The problem:
Rewrite the records below, replacing "dropdown" with "drop-down" wherever it occurs and leaving everything else unchanged.

Record list:
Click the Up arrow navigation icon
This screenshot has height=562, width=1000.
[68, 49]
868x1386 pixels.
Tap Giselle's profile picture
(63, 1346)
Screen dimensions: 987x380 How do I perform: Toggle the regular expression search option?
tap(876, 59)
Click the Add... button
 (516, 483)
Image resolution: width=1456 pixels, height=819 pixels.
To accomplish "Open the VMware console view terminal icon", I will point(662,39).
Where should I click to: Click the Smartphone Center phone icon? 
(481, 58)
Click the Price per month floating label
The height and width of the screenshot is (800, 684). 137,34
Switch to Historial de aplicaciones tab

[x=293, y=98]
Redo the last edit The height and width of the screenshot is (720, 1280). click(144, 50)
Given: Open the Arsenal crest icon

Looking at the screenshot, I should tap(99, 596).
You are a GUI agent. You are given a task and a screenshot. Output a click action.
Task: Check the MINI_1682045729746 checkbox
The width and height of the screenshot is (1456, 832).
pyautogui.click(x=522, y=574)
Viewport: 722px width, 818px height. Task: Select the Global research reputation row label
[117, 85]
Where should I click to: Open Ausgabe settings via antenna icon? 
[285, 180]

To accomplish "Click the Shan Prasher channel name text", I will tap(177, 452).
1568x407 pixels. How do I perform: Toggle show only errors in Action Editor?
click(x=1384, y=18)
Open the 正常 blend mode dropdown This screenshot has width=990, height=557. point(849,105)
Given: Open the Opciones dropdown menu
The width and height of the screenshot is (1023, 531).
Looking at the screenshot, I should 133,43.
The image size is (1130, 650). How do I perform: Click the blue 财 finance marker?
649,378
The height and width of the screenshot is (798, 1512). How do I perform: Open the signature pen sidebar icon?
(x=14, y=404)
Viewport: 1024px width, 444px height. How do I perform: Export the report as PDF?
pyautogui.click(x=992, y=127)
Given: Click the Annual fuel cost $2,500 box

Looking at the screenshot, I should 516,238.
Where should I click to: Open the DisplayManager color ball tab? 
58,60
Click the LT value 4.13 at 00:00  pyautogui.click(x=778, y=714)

The result:
Click the Up arrow navigation icon
This screenshot has height=562, width=1000.
[68, 49]
868x1386 pixels.
Tap Giselle's profile picture
(63, 1346)
Screen dimensions: 987x380 How do I perform: Toggle the regular expression search option?
tap(876, 59)
Click the Add... button
 (516, 483)
Image resolution: width=1456 pixels, height=819 pixels.
To accomplish "Open the VMware console view terminal icon", I will point(662,39).
Where should I click to: Click the Smartphone Center phone icon? 
(481, 58)
Click the Price per month floating label
The height and width of the screenshot is (800, 684). 137,34
Switch to Historial de aplicaciones tab

[x=293, y=98]
Redo the last edit The height and width of the screenshot is (720, 1280). click(144, 50)
Given: Open the Arsenal crest icon

Looking at the screenshot, I should tap(99, 596).
You are a GUI agent. You are given a task and a screenshot. Output a click action.
Task: Check the MINI_1682045729746 checkbox
The width and height of the screenshot is (1456, 832).
pyautogui.click(x=522, y=574)
Viewport: 722px width, 818px height. Task: Select the Global research reputation row label
[117, 85]
Where should I click to: Open Ausgabe settings via antenna icon? 
[285, 180]

To accomplish "Click the Shan Prasher channel name text", I will tap(177, 452).
1568x407 pixels. How do I perform: Toggle show only errors in Action Editor?
click(x=1384, y=18)
Open the 正常 blend mode drop-down This screenshot has width=990, height=557. point(849,105)
Given: Open the Opciones drop-down menu
The width and height of the screenshot is (1023, 531).
Looking at the screenshot, I should 133,43.
The image size is (1130, 650). How do I perform: Click the blue 财 finance marker?
649,378
The height and width of the screenshot is (798, 1512). How do I perform: Open the signature pen sidebar icon?
(x=14, y=404)
Viewport: 1024px width, 444px height. How do I perform: Export the report as PDF?
pyautogui.click(x=992, y=127)
Given: Click the Annual fuel cost $2,500 box

Looking at the screenshot, I should 516,238.
Where should I click to: Open the DisplayManager color ball tab? 
58,60
Click the LT value 4.13 at 00:00  pyautogui.click(x=778, y=714)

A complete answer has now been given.